Interview with Francine Mathews, Author of ‘Too Bad to Die’

Too Bad to DieWe are very excited to welcome the former intelligence analyst for the CIA and author of 25 novels, Francine Mathews. Here new novel ‘Too Bad to Die, a tense and enthralling historical thriller in which British Naval Intelligence officer Ian Fleming attempts to foil a Nazi plot to assassinate FDR, Churchill, and Stalin at the Tehran conference of November, 1943 – a meeting to finalize the D-Day invasion.

Described by Playboy Magazine, “Mathews seeds the intrigue with believable spycraft and references to Bond lore—vodka martinis, testicle torture, shady SMERSH operatives—that make the reading especially fun for Bond fans.”

What drew you to Ian Fleming as your main protagonist in the book?

JACK 1939I grew interested in researching Ian Fleming’s World War II career while writing my previous spy novel, JACK 1939, which features a twenty-one year-old Jack Kennedy traveling through Europe the summer Hitler prepared to invade Poland. Because Jack’s father was Roosevelt’s ambassador to Great Britain, Jack’s circle of London acquaintance overlapped Ian Fleming’s to a considerable extent, despite the difference in their ages. I kept running into Fleming and his deception operations. They fascinated me—because I could see the imagination of a born spy novelist at work in the way he attempted to “run” his German counterparts.

By the time I’d finished JACK, it made sense to turn to Ian. Once I realized he’d planned all of the conferences between Roosevelt and Churchill—including the Teheran Conference, where legend has it both leaders and Stalin were targeted by Nazi assassins, I knew I had a story.

Joseph Stalin, Franklin D. Roosevelt and Winston Churchill meeting at the Tehran Conference in 1943

Joseph Stalin, Franklin D. Roosevelt and Winston Churchill meeting at the Tehran Conference in 1943

What areas of Fleming’s life did your research take you and has any of his writing influenced your own?

Valentine Fleming [Image: IanFleming.com]

Valentine Fleming [Image: IanFleming.com]

When you’re attempting as a writer to embody a person who actually lived, you have to try to absorb as much of his or her life as possible—and that includes not simply biographies, but what I would call tangential matter: the culture of the times in which he grew up, the ethos of the schools and the class that educated him, the seminal historical events that shaped not only his life but his milieu and his friends.

In Ian Fleming’s case, that means understanding the privileged Edwardian world into which he was born, the nature of his father’s politics and banking background, what it meant to lose his father at the age of 9 in the Great War, what the schools of Durnford and Eton and Sandhurst might have taught or failed to teach him.

Peter Fleming

Peter Fleming

It means looking at the Twenties in which he came of age, and the worldwide depression that followed; the changing role and freedom of women during that period; his mother’s iconoclastic lifestyle after his father’s [Valentine Fleming] death; the turmoil in world politics and the rise of fascism both in England and the Continent, where he spent much of his adolescence.

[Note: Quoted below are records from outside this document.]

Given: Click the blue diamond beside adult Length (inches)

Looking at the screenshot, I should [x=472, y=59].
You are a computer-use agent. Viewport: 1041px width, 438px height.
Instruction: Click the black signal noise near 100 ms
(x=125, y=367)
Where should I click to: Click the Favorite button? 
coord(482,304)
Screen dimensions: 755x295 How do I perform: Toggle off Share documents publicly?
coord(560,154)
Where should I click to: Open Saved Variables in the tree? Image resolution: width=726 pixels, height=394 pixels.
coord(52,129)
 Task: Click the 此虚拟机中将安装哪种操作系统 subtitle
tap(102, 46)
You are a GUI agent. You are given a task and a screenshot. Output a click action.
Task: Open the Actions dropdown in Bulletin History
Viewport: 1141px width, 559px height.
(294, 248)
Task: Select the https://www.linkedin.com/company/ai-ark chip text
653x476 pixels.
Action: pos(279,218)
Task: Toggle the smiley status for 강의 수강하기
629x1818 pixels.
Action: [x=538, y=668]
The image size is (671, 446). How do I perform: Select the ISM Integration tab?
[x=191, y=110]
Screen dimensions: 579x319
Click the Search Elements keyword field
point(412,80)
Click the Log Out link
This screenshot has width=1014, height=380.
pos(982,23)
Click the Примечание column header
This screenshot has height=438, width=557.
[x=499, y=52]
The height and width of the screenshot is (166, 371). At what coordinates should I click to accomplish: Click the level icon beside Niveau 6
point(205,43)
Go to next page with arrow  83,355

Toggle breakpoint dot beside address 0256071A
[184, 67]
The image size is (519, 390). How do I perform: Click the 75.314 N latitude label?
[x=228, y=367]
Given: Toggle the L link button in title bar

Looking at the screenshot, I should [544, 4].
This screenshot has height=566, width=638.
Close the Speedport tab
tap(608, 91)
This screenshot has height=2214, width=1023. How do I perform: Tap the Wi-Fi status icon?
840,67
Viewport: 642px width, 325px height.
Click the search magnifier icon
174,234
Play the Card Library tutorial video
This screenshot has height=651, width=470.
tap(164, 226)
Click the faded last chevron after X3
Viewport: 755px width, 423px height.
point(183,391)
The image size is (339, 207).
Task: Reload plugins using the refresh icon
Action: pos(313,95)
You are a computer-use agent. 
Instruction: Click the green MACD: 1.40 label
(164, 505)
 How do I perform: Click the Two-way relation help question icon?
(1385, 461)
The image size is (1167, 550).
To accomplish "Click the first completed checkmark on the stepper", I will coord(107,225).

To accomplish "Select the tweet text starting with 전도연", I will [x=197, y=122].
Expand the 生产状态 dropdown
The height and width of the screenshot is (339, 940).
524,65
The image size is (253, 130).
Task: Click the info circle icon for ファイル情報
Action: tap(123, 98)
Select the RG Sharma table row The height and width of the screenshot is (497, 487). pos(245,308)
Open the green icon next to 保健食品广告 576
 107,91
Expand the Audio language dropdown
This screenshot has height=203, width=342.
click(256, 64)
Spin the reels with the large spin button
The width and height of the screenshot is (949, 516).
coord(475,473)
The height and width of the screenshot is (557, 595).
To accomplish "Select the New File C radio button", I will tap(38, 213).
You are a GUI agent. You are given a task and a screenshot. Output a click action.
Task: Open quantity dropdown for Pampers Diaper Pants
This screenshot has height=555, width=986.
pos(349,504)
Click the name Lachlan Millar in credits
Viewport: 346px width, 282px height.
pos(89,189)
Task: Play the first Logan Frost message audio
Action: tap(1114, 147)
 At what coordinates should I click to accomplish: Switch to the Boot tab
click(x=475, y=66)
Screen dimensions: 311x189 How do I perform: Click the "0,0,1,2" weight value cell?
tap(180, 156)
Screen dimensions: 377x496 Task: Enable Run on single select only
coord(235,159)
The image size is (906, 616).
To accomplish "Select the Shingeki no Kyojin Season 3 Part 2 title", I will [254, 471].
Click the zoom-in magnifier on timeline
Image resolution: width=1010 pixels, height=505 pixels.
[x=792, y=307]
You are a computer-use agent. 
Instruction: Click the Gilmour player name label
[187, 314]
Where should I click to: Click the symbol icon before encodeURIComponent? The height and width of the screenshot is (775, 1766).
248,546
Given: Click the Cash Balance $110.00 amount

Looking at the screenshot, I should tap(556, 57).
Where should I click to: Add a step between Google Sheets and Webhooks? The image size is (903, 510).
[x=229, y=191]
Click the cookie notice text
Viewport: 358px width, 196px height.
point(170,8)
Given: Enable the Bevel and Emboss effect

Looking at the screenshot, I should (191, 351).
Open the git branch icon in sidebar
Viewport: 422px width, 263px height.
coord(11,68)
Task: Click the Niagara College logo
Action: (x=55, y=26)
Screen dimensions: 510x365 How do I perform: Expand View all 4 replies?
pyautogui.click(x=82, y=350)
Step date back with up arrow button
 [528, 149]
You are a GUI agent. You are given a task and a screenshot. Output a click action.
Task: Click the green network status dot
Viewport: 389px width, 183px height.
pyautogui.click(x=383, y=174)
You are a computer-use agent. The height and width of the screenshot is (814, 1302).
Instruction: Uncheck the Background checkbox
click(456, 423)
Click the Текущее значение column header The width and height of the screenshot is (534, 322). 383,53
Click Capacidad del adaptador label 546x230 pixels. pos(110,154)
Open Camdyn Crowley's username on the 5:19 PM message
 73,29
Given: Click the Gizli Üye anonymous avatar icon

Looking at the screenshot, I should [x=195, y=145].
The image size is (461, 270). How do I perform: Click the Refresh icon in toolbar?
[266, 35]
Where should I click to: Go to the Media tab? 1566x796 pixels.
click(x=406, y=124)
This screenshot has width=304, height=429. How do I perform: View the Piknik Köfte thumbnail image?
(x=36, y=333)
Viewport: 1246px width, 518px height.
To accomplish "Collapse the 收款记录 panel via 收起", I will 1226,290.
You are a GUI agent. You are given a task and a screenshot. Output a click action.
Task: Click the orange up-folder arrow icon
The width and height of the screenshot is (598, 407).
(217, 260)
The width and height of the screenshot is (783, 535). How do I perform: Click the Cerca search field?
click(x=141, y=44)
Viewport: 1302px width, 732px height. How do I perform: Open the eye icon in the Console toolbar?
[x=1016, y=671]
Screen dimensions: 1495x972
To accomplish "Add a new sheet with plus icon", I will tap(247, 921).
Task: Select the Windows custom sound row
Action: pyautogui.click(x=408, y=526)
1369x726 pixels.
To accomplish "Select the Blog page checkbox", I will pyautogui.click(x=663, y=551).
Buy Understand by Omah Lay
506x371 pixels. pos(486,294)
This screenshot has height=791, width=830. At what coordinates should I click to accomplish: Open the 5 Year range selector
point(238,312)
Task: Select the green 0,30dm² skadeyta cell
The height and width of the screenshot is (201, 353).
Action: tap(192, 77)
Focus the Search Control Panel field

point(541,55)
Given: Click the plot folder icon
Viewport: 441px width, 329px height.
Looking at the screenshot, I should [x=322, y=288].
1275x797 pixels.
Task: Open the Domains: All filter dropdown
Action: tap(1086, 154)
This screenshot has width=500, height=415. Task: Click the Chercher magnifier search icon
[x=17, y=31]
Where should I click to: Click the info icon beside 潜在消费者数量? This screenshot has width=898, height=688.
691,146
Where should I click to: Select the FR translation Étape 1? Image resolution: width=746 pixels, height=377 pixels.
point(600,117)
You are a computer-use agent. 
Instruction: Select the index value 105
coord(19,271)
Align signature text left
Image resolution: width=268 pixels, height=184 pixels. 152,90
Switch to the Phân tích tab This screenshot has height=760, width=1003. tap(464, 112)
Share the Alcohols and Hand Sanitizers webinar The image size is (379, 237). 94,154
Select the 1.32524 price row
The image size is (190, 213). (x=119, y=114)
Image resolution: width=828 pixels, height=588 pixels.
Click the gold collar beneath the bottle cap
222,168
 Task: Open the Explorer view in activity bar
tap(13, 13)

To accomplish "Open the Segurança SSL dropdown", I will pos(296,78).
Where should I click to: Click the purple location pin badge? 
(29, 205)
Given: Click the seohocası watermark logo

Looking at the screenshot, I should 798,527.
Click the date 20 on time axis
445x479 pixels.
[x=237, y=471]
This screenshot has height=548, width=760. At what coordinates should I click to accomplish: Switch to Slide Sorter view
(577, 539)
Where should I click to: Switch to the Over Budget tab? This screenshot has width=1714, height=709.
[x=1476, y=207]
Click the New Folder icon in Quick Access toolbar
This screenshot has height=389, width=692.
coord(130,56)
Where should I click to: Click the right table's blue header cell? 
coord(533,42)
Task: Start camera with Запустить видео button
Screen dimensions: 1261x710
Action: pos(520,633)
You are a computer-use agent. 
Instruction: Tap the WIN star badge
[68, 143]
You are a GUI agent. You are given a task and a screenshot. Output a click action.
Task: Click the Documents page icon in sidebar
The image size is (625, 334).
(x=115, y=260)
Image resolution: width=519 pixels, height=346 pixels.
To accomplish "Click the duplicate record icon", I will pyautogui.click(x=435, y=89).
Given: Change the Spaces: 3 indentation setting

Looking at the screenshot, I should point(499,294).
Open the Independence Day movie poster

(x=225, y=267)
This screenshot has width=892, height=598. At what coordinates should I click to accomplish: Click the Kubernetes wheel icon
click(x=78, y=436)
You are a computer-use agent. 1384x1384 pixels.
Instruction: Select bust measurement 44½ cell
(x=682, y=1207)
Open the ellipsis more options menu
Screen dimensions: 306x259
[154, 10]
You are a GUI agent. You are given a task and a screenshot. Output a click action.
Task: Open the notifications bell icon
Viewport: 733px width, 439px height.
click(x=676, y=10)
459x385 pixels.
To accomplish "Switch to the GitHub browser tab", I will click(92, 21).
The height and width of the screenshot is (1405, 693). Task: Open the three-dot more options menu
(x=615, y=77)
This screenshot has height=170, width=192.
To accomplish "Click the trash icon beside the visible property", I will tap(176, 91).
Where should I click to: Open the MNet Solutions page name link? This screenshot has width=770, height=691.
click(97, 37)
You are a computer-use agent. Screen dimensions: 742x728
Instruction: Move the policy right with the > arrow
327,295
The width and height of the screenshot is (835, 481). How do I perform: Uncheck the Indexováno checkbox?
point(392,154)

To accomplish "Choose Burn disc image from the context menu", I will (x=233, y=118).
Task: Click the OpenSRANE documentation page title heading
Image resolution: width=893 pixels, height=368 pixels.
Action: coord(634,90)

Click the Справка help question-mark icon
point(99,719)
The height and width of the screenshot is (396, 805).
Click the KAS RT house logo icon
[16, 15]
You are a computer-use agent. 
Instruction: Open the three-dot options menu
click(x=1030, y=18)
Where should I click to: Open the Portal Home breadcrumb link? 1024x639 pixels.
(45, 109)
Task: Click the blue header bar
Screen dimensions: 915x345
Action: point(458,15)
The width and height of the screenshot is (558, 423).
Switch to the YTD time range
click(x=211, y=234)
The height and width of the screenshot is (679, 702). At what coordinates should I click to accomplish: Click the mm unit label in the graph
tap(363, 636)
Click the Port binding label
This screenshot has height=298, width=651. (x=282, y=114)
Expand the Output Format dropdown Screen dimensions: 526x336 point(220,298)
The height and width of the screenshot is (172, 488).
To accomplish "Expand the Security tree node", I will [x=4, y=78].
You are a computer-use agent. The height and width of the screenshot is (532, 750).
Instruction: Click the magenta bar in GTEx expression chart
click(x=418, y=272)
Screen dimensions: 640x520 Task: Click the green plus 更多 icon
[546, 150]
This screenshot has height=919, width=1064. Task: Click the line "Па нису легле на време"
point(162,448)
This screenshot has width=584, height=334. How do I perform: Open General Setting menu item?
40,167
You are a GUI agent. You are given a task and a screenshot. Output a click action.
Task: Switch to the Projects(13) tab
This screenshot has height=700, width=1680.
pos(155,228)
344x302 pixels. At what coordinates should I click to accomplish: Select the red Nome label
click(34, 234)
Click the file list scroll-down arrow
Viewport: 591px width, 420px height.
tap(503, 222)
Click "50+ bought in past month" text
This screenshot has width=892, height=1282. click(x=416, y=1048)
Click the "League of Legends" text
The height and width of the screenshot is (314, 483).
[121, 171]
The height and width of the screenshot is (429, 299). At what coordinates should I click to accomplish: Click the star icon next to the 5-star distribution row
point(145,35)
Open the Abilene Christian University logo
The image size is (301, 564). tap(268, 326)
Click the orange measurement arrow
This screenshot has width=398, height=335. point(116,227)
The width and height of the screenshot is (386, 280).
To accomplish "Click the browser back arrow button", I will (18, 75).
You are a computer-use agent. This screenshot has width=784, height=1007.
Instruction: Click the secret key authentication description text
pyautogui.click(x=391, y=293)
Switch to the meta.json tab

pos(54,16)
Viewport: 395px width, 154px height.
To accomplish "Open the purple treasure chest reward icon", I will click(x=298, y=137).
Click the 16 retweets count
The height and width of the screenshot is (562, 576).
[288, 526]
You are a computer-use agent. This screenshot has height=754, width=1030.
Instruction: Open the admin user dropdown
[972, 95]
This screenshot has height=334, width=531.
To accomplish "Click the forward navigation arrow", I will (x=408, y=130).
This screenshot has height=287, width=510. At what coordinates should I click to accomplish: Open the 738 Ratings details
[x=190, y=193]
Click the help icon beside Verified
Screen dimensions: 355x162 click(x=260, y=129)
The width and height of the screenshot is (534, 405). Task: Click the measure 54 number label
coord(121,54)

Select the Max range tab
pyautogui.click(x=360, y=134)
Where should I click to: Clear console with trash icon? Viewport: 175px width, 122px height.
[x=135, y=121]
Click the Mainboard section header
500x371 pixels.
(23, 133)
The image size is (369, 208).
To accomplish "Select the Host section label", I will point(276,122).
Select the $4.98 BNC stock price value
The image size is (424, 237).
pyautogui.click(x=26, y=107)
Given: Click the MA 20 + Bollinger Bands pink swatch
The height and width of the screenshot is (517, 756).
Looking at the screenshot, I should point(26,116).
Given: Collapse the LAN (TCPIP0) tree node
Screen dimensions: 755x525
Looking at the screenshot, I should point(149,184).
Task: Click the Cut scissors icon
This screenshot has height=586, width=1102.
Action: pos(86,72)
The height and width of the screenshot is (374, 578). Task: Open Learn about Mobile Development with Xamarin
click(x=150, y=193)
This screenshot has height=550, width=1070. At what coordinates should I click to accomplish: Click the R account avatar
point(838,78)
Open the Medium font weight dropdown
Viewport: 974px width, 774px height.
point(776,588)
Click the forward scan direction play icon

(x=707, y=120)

It requires you to consider how it felt for Ian to be regarded as less successful than his older brother Peter [Fleming] for most of his life, and how it may have felt to sputter through several half-hearted careers—soldier, foreign officer, stockbroker, journalist—before realizing, in the midst of war, that his real talent lay in making things up so convincingly they could change reality. I think he discovered his true calling in intelligence deception, which led naturally to writing spy novels.

As a former intelligence officer yourself, can you comment on the tradecraft used by Ian Fleming in his Bond novels?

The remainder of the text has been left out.